Do I think NYU has a branding problem? No, they have a small web problem.
Before I address the sites you've listed as examples, let's establish what a brand is. It's not just a logo or typography. Those are visual cues that help us make easy associations, but on a broader level a brand is any number of things that help identify, differentiate and personify a brand.
For a University — or rather, an institutional network — as big as NYU, branding could definitely become an issue. Campuses and degree-granting Universities all over the world, multiple schools, graduate programs, a medical network, publishing house, athletic programs — that's a lot to unify. As a student experiencing NYU's brand first-hand, every day I encountered flyers, architecture, emails, phone calls, postal mail, syllabi, rosters, signs, merchandise, the bookstore, etc., and as a whole I think they seemed to originate from the same voice, with the exception of various bureaucratic hurdles.
NYU's web communications are diverse and unevenly groomed, but they recently overhauled the main New York University
website and merged countless sister pages (e.g. the study abroad campuses, many of which looked ridiculous) to create a more unified site. The transition was impressive. Notably, NYU didn't move all of their core schools to the new NYU site, and if you attend NYU you'll know exactly why: from an outside perspective, they each operate almost independently. Each school has its own rules, its own requirements, board of directors, publications, standards, reputation, everything.
Stern is a good example of this. Those guys have their own WiFi network. You are right that their logo uses a different font from many other University logos. But remember two things: (1) Stern is a traditional business school, and the world of business loves the authoritative, classic look of a serif font, and (2) NYU's University seal and much of their historical typography has been in a serif font like Stern's. It's not really out of character.

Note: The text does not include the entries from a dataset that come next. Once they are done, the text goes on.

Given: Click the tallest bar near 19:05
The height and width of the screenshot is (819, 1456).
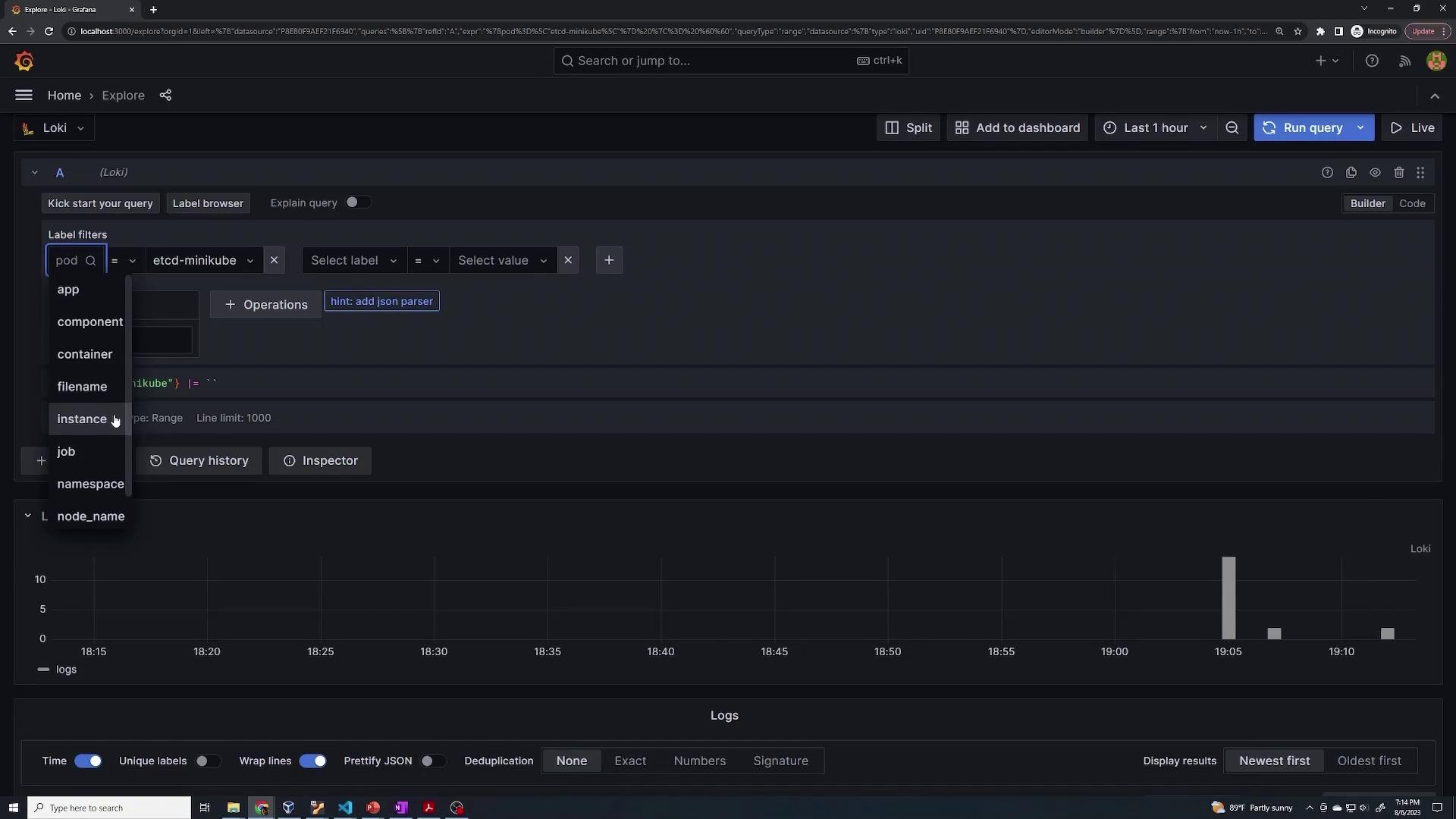Looking at the screenshot, I should 1228,598.
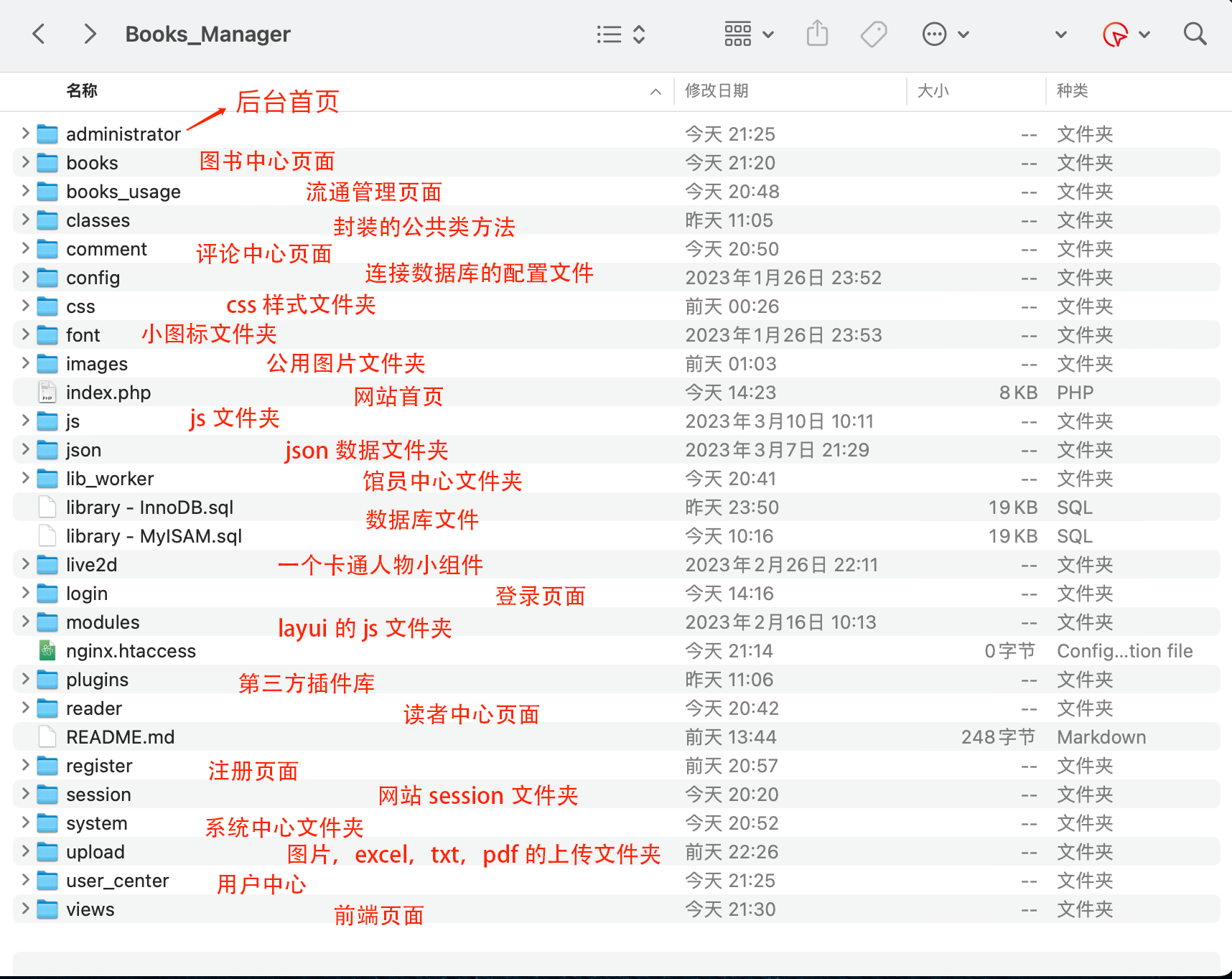
Task: Open the dropdown next to the grouping icon
Action: [x=767, y=33]
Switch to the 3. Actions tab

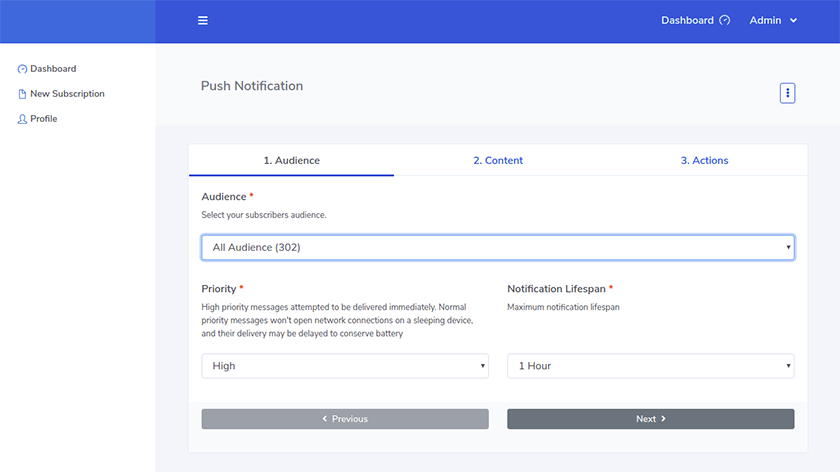click(704, 160)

Still, Stern's website feels like part of NYU. Look at Stern and other websites and you'll find NYU's brand in any of the following commonalities:
- NYU's signature purple (and in some cases, similar highlight colors)

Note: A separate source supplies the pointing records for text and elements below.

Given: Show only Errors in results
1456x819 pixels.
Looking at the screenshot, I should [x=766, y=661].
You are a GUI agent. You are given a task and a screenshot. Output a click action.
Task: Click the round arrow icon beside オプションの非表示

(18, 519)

- Use of Gotham typeface in logos or headings
- Choice of image and how they depict the NYU universe
- Heading language
Through this lens, the NYU brand is pretty awesome: Stern's dark corporate colors are quite different from Gallatin School of Individualized Study's out-of-the-box red and turquoise wavy lines. Both feel
like NYU websites but are completely different, just like the schools they represent.
One thing you will
pick up on when navigating from site to site is an inconsistent transition to NYU's new, bolder brand. Take a look at the old NYU website on the Wayback Machine and you'll find a boxy design with beige, tuscan red and sage/olive highlight colors: New York University
That sage/olive color is still in use on Steinhardt's similarly boxy website: NYU Steinhardt School of Culture, Education, and Human Development
Steinhardt and Tisch both haven't updated their sites in a long time, and you can tell because they still use very narrow, fixed-width designs. Websites from 2013 are highly responsive, taking advantage of a time when 90% of web users have a screen resolution over 1024x768 and most users are spending tons of time on mobile devices. Tisch's tiny website is only 760px wide, which made sense for the early 2000s since over 50% of computers had a maximum screen resolution of 800x600. (10204x768 didn't cover 50% until 2009.) See Browser Display Statistics
. So much for Tisch being on the cutting edge.

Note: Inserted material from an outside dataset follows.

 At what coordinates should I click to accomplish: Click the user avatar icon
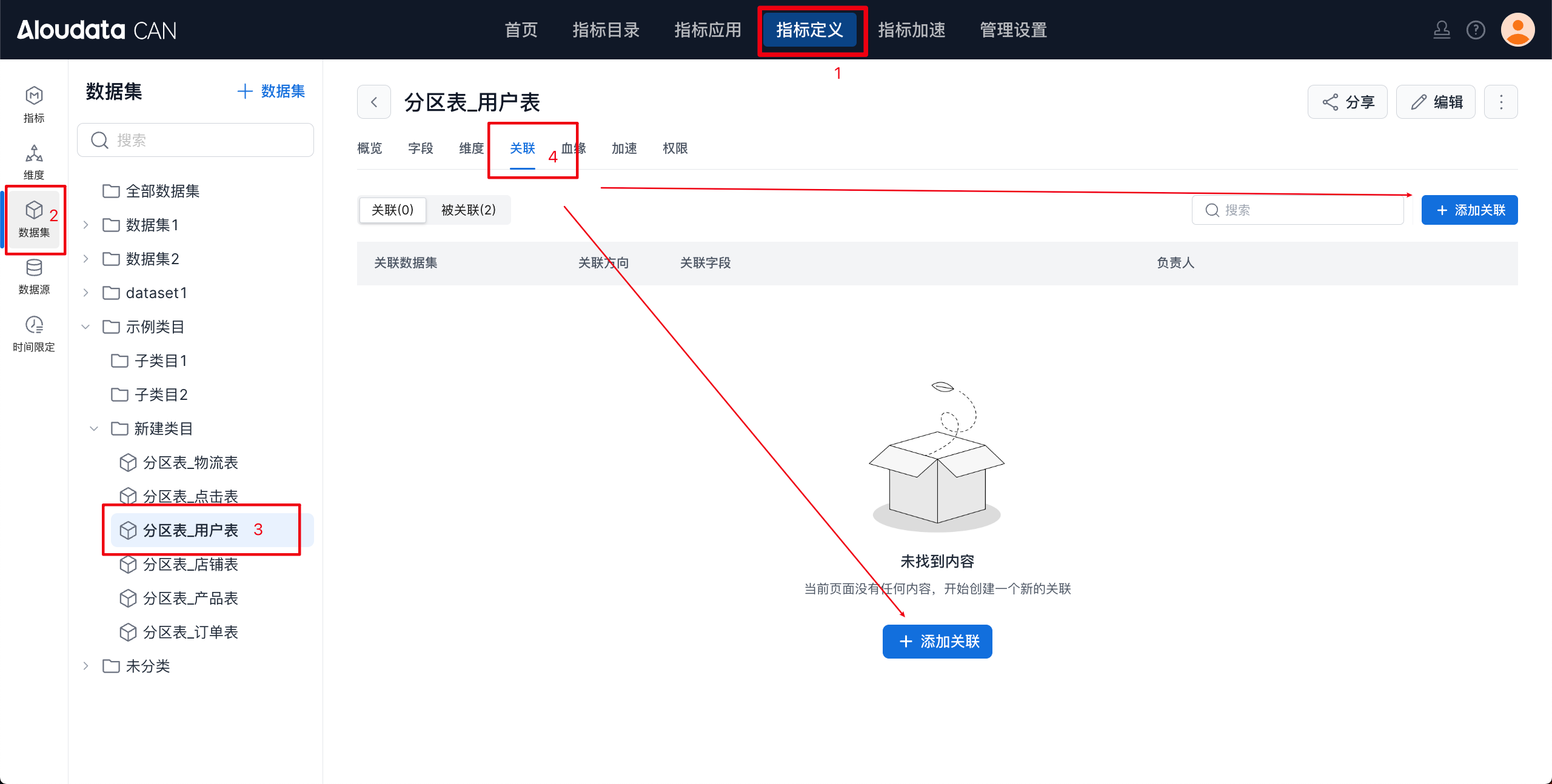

I think NYU is headed toward more consistency among the various NYU websites, but that's really all about making them feel like they belong together in 2013, not about making the logos exactly the same or duplicating the layout. Look at NYU Silver's new website: it's fully responsive (try making it very narrow), uses Gotham in headings and has a similar informational and visual organizational structure to NYU's parent domain, yet feels tailored to that school's vision.